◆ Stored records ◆
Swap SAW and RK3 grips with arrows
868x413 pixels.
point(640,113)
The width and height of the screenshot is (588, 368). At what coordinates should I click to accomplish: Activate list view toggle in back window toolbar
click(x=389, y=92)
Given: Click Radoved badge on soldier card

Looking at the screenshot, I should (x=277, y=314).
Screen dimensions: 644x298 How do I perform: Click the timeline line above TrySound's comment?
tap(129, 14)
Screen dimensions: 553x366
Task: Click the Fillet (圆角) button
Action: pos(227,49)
* * *
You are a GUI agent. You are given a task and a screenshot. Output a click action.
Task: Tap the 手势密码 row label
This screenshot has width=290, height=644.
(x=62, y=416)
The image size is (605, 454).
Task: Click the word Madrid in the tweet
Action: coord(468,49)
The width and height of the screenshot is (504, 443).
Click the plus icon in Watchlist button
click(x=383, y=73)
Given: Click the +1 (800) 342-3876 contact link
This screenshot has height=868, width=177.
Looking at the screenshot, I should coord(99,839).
==
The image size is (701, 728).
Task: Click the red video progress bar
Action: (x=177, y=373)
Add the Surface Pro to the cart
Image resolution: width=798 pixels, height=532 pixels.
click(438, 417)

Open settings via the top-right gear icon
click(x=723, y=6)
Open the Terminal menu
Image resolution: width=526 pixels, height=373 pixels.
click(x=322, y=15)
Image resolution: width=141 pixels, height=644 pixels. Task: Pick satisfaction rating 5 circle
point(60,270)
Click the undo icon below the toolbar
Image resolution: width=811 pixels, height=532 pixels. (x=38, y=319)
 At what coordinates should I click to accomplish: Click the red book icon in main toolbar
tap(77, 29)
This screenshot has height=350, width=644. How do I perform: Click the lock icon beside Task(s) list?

◆ What is being asked ◆
All lines above from the one with "Click the undo icon below the toolbar" to the one with "This screenshot has height=350, width=644.", inclusive, should be copied exactly, and no other lines.

◆ Your response ◆
Click the undo icon below the toolbar
Image resolution: width=811 pixels, height=532 pixels. (x=38, y=319)
 At what coordinates should I click to accomplish: Click the red book icon in main toolbar
tap(77, 29)
This screenshot has height=350, width=644. How do I perform: Click the lock icon beside Task(s) list?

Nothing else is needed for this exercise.